[Instructions to follow] Reproduce the entries. Match every word.

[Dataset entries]
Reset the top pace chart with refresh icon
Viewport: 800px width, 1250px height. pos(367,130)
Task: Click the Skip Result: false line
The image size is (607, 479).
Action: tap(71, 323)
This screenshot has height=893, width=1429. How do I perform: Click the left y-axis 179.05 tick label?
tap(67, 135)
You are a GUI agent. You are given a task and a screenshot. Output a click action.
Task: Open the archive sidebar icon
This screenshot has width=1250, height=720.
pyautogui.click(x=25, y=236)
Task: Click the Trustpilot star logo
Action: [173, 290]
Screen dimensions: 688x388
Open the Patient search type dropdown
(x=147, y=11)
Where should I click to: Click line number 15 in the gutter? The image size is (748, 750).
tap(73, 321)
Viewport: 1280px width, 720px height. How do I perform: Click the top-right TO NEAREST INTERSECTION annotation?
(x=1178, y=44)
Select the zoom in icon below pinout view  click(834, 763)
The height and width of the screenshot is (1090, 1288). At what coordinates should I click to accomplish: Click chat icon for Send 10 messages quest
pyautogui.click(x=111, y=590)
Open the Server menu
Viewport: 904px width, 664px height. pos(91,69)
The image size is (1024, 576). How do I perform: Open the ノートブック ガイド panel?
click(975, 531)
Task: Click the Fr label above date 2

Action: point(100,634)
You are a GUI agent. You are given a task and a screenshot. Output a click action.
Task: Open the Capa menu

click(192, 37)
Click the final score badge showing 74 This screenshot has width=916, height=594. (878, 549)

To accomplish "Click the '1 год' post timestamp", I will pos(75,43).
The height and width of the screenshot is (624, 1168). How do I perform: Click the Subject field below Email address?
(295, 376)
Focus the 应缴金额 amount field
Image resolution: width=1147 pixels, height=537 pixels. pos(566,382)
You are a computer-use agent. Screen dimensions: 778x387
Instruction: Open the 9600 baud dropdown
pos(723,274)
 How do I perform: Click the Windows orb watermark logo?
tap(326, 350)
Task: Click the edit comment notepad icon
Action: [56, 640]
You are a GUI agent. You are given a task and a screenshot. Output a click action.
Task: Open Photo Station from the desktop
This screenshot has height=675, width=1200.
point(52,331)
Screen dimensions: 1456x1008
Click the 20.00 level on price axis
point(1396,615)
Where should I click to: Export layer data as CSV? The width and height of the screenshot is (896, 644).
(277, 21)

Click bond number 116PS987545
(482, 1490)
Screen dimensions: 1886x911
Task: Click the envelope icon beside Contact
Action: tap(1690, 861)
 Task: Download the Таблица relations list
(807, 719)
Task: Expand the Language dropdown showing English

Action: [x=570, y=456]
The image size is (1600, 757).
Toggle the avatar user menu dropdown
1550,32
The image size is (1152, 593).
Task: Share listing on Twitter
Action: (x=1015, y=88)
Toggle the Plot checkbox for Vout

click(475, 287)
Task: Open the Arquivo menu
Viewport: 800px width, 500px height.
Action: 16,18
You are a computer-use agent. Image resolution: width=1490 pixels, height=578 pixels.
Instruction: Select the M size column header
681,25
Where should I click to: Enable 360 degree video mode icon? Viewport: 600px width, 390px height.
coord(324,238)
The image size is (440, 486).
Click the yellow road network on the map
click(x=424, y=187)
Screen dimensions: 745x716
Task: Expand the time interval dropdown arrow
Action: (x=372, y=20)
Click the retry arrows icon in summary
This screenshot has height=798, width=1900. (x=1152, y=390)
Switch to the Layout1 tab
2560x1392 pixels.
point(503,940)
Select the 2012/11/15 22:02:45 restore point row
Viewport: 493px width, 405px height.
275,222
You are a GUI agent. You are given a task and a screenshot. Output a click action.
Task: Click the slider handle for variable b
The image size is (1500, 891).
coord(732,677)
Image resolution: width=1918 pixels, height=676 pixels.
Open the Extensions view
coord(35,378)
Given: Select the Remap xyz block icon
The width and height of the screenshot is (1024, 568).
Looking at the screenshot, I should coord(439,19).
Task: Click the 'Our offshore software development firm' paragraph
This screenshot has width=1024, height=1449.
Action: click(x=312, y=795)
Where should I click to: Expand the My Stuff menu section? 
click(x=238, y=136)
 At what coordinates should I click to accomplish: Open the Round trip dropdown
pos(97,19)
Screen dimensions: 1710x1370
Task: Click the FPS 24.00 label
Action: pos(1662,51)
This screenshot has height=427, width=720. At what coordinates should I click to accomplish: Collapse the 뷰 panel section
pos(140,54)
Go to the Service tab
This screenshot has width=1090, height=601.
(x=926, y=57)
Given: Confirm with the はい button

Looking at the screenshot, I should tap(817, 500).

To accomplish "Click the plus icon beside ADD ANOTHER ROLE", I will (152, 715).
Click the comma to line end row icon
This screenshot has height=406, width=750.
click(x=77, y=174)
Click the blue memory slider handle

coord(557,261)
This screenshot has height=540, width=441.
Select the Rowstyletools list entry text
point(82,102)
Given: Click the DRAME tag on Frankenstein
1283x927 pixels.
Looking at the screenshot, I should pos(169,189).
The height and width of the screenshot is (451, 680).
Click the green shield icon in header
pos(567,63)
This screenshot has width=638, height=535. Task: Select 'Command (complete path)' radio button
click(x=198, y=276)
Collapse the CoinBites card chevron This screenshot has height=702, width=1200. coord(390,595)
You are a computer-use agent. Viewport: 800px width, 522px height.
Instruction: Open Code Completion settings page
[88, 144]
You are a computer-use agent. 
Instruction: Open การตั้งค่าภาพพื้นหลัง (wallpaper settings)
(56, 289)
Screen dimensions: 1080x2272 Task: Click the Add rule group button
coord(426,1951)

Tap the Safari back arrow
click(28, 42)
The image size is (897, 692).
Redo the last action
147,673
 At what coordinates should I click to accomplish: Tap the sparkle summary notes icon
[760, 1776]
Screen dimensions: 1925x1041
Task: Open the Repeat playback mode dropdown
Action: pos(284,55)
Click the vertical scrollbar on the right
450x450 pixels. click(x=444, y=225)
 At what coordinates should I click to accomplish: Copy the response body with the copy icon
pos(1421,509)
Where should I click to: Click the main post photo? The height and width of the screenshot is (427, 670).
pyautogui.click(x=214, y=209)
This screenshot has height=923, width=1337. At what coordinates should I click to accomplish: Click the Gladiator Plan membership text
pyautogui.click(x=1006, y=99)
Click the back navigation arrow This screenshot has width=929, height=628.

[Reply to the exercise]
Reset the top pace chart with refresh icon
Viewport: 800px width, 1250px height. pos(367,130)
Task: Click the Skip Result: false line
The image size is (607, 479).
Action: tap(71, 323)
This screenshot has height=893, width=1429. How do I perform: Click the left y-axis 179.05 tick label?
tap(67, 135)
You are a GUI agent. You are given a task and a screenshot. Output a click action.
Task: Open the archive sidebar icon
This screenshot has width=1250, height=720.
pyautogui.click(x=25, y=236)
Task: Click the Trustpilot star logo
Action: [173, 290]
Screen dimensions: 688x388
Open the Patient search type dropdown
(x=147, y=11)
Where should I click to: Click line number 15 in the gutter? The image size is (748, 750).
tap(73, 321)
Viewport: 1280px width, 720px height. How do I perform: Click the top-right TO NEAREST INTERSECTION annotation?
(x=1178, y=44)
Select the zoom in icon below pinout view  click(834, 763)
The height and width of the screenshot is (1090, 1288). At what coordinates should I click to accomplish: Click chat icon for Send 10 messages quest
pyautogui.click(x=111, y=590)
Open the Server menu
Viewport: 904px width, 664px height. pos(91,69)
The image size is (1024, 576). How do I perform: Open the ノートブック ガイド panel?
click(975, 531)
Task: Click the Fr label above date 2

Action: point(100,634)
You are a GUI agent. You are given a task and a screenshot. Output a click action.
Task: Open the Capa menu

click(192, 37)
Click the final score badge showing 74 This screenshot has width=916, height=594. (878, 549)

To accomplish "Click the '1 год' post timestamp", I will pos(75,43).
The height and width of the screenshot is (624, 1168). How do I perform: Click the Subject field below Email address?
(295, 376)
Focus the 应缴金额 amount field
Image resolution: width=1147 pixels, height=537 pixels. pos(566,382)
You are a computer-use agent. Screen dimensions: 778x387
Instruction: Open the 9600 baud dropdown
pos(723,274)
 How do I perform: Click the Windows orb watermark logo?
tap(326, 350)
Task: Click the edit comment notepad icon
Action: [56, 640]
You are a GUI agent. You are given a task and a screenshot. Output a click action.
Task: Open Photo Station from the desktop
This screenshot has height=675, width=1200.
point(52,331)
Screen dimensions: 1456x1008
Click the 20.00 level on price axis
point(1396,615)
Where should I click to: Export layer data as CSV? The width and height of the screenshot is (896, 644).
(277, 21)

Click bond number 116PS987545
(482, 1490)
Screen dimensions: 1886x911
Task: Click the envelope icon beside Contact
Action: tap(1690, 861)
 Task: Download the Таблица relations list
(807, 719)
Task: Expand the Language dropdown showing English

Action: [x=570, y=456]
The image size is (1600, 757).
Toggle the avatar user menu dropdown
1550,32
The image size is (1152, 593).
Task: Share listing on Twitter
Action: (x=1015, y=88)
Toggle the Plot checkbox for Vout

click(475, 287)
Task: Open the Arquivo menu
Viewport: 800px width, 500px height.
Action: 16,18
You are a computer-use agent. Image resolution: width=1490 pixels, height=578 pixels.
Instruction: Select the M size column header
681,25
Where should I click to: Enable 360 degree video mode icon? Viewport: 600px width, 390px height.
coord(324,238)
The image size is (440, 486).
Click the yellow road network on the map
click(x=424, y=187)
Screen dimensions: 745x716
Task: Expand the time interval dropdown arrow
Action: (x=372, y=20)
Click the retry arrows icon in summary
This screenshot has height=798, width=1900. (x=1152, y=390)
Switch to the Layout1 tab
2560x1392 pixels.
point(503,940)
Select the 2012/11/15 22:02:45 restore point row
Viewport: 493px width, 405px height.
275,222
You are a GUI agent. You are given a task and a screenshot. Output a click action.
Task: Click the slider handle for variable b
The image size is (1500, 891).
coord(732,677)
Image resolution: width=1918 pixels, height=676 pixels.
Open the Extensions view
coord(35,378)
Given: Select the Remap xyz block icon
The width and height of the screenshot is (1024, 568).
Looking at the screenshot, I should coord(439,19).
Task: Click the 'Our offshore software development firm' paragraph
This screenshot has width=1024, height=1449.
Action: click(x=312, y=795)
Where should I click to: Expand the My Stuff menu section? 
click(x=238, y=136)
 At what coordinates should I click to accomplish: Open the Round trip dropdown
pos(97,19)
Screen dimensions: 1710x1370
Task: Click the FPS 24.00 label
Action: pos(1662,51)
This screenshot has height=427, width=720. At what coordinates should I click to accomplish: Collapse the 뷰 panel section
pos(140,54)
Go to the Service tab
This screenshot has width=1090, height=601.
(x=926, y=57)
Given: Confirm with the はい button

Looking at the screenshot, I should tap(817, 500).

To accomplish "Click the plus icon beside ADD ANOTHER ROLE", I will (152, 715).
Click the comma to line end row icon
This screenshot has height=406, width=750.
click(x=77, y=174)
Click the blue memory slider handle

coord(557,261)
This screenshot has height=540, width=441.
Select the Rowstyletools list entry text
point(82,102)
Given: Click the DRAME tag on Frankenstein
1283x927 pixels.
Looking at the screenshot, I should pos(169,189).
The height and width of the screenshot is (451, 680).
Click the green shield icon in header
pos(567,63)
This screenshot has width=638, height=535. Task: Select 'Command (complete path)' radio button
click(x=198, y=276)
Collapse the CoinBites card chevron This screenshot has height=702, width=1200. coord(390,595)
You are a computer-use agent. Viewport: 800px width, 522px height.
Instruction: Open Code Completion settings page
[88, 144]
You are a computer-use agent. 
Instruction: Open การตั้งค่าภาพพื้นหลัง (wallpaper settings)
(56, 289)
Screen dimensions: 1080x2272 Task: Click the Add rule group button
coord(426,1951)

Tap the Safari back arrow
click(28, 42)
The image size is (897, 692).
Redo the last action
147,673
 At what coordinates should I click to accomplish: Tap the sparkle summary notes icon
[760, 1776]
Screen dimensions: 1925x1041
Task: Open the Repeat playback mode dropdown
Action: pos(284,55)
Click the vertical scrollbar on the right
450x450 pixels. click(x=444, y=225)
 At what coordinates should I click to accomplish: Copy the response body with the copy icon
pos(1421,509)
Where should I click to: Click the main post photo? The height and width of the screenshot is (427, 670).
pyautogui.click(x=214, y=209)
This screenshot has height=923, width=1337. At what coordinates should I click to accomplish: Click the Gladiator Plan membership text
pyautogui.click(x=1006, y=99)
Click the back navigation arrow This screenshot has width=929, height=628.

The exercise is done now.